> **Prompt**
Reproduce the budget summary word for word, everything from "- Restored almost" down to "Lebanon a bit)".

> **Text passage**
# # # # # # #
The Good (with caveats):
- Funding substance abuse treatment/prevention higher than in many years, ($3.2M/year plus including it in normal Medicaid for first time). Caveats: possible later cuts; the 16-year-old funding formula, never respected, has been reworded to provide half what it promised.
- Restored all the elder services, emergency shelters, and local health & human services offices (Claremont) which the House cut. Caveat: later cuts, unless we can solve revenue problem.
- Restored almost all the mental health funding cut by the House but needed to avoid re-opening last term’s lawsuit settlement; we got lapse flexibility that may allow the last $1.4M to be managed.
- Restored enough of the community college (CCSNH) funding, but not university funding, to avoid a tuition increase. Caveats: CCSNH has been cutting teaching positions for over a year to manage and will continue to; university promises only a less than 10% tuition increase for in-state; the only state scholarship program is to rely solely on donations.
- Provided a large increase per pupil for charter schools, restored normal catastrophic aid funding; shifted adequacy funding so that towns with declining school populations get much less and those with growing populations get more, unfortunately regardless of student need (Claremont was hit, also Lebanon a bit)
- Restored some of the developmental disability
- Restored most transportation (roads & bridges) Caveats: underfunding and dependence on one-time funding for smaller roads/bridges reconstruction; only half the normal snow-plowing funds; only 30% of the capital equipment funds they need to replace unsafe aged vehicles.
- Restored half the minimum overtime budget needed to staff the state prisons safely; this is better than the House version! Corrections cannot attract permanent hires at permitted wage levels.
- Restored enough public safety funding to operate. Biggest caveat other than potential later cuts is that they cannot replace the 27 cruisers lost in this past winter’s storms unless unexpected revenue comes in.
- Restored most of the tourism promotion money depended on by state’s restaurants and lodging places to bring tourists from outside the state (cut $1M, 11%) – and by our third largest tax.
- Increased the county share of nursing home funding by only $4.8M, or 1.9% in year one and 0.6% in year two (this is good because earlier versions had it worse).
- Restored some of R&M revenue sharing, but only in FY17, when the money may not be there.
- Kept the SB367 2014 promise of $8.2M for municipal roads, though it cut the money for smaller state roads. Because of this and FY17 revenue sharing, total downshifting might decrease.
And outside the budget: the capital budget, HB25, included $800,000 in new money for affordable housing lending.
# # # # # # #
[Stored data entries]
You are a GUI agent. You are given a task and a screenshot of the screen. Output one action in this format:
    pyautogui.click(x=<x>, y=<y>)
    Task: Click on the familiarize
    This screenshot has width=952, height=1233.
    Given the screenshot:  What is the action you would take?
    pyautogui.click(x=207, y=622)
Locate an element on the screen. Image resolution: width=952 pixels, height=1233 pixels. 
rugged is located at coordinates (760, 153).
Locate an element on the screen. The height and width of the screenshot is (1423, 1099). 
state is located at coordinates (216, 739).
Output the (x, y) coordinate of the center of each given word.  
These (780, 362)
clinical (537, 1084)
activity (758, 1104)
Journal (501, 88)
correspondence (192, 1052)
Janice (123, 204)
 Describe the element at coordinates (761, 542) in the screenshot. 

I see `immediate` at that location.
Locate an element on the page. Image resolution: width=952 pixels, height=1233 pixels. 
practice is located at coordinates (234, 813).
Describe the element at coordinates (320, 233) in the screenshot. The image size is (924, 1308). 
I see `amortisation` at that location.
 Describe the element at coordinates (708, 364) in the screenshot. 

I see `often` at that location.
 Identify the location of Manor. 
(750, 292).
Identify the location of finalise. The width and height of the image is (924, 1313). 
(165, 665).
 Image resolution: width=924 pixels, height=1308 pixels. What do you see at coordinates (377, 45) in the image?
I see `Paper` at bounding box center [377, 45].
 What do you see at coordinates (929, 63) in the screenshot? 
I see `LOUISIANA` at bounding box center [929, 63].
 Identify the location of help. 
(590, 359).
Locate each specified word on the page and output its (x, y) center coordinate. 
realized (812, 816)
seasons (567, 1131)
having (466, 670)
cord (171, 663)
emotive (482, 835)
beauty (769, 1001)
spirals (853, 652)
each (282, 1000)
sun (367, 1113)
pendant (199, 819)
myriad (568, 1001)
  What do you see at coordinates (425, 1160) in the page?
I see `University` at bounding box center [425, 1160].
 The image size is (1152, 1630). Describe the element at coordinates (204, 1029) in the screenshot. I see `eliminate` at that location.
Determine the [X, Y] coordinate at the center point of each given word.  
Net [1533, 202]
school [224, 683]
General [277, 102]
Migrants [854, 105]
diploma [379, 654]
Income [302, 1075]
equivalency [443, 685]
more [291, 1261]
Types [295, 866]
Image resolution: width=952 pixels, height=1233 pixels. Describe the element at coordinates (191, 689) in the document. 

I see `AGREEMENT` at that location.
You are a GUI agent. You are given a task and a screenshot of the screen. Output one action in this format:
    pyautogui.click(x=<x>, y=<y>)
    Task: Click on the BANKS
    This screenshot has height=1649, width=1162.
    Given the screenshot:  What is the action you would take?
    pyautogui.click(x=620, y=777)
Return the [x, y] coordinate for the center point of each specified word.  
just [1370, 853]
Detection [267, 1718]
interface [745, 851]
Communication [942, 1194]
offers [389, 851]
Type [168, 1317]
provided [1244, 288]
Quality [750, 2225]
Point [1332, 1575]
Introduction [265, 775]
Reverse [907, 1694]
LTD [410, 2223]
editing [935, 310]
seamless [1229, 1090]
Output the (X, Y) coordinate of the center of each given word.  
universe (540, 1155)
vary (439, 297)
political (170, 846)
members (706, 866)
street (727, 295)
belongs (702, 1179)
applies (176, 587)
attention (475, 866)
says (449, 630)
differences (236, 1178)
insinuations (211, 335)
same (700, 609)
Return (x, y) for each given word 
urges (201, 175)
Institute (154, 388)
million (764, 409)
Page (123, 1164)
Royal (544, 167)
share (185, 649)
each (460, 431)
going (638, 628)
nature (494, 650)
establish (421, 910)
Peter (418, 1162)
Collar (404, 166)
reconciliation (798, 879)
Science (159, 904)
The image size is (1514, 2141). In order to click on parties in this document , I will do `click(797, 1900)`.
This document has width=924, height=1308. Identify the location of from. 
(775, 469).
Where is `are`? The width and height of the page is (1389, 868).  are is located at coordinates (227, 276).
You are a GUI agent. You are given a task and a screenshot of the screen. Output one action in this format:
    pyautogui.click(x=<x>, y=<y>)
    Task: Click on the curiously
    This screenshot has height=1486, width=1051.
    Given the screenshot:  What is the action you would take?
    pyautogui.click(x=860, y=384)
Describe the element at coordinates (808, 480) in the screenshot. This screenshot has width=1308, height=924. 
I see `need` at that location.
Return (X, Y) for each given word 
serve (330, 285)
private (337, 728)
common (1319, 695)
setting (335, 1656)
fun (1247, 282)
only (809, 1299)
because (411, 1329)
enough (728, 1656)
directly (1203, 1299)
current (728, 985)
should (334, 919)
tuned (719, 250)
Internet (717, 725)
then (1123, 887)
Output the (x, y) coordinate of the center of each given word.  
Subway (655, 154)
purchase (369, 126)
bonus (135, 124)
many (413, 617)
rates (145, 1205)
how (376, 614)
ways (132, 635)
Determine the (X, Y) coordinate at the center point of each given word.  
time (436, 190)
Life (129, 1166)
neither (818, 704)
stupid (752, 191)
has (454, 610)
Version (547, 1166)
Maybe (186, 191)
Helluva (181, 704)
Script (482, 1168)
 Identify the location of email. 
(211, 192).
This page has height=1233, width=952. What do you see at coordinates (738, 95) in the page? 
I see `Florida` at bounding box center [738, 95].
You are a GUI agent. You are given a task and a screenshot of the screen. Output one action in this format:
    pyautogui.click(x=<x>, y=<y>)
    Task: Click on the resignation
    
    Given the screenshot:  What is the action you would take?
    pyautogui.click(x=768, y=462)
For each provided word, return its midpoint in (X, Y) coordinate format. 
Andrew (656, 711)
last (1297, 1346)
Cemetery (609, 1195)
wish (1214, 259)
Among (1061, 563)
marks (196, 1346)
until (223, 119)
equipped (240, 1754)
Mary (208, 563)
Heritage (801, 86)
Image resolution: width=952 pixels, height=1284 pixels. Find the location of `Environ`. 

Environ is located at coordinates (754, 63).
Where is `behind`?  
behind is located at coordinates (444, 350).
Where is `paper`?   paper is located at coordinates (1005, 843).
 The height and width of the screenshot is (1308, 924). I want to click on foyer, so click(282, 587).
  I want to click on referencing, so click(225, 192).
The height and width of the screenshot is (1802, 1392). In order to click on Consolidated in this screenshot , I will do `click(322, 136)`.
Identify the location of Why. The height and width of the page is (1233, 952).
# # # # # # #
> **Reply**
- Restored almost all the mental health funding cut by the House but needed to avoid re-opening last term’s lawsuit settlement; we got lapse flexibility that may allow the last $1.4M to be managed.
- Restored enough of the community college (CCSNH) funding, but not university funding, to avoid a tuition increase. Caveats: CCSNH has been cutting teaching positions for over a year to manage and will continue to; university promises only a less than 10% tuition increase for in-state; the only state scholarship program is to rely solely on donations.
- Provided a large increase per pupil for charter schools, restored normal catastrophic aid funding; shifted adequacy funding so that towns with declining school populations get much less and those with growing populations get more, unfortunately regardless of student need (Claremont was hit, also Lebanon a bit)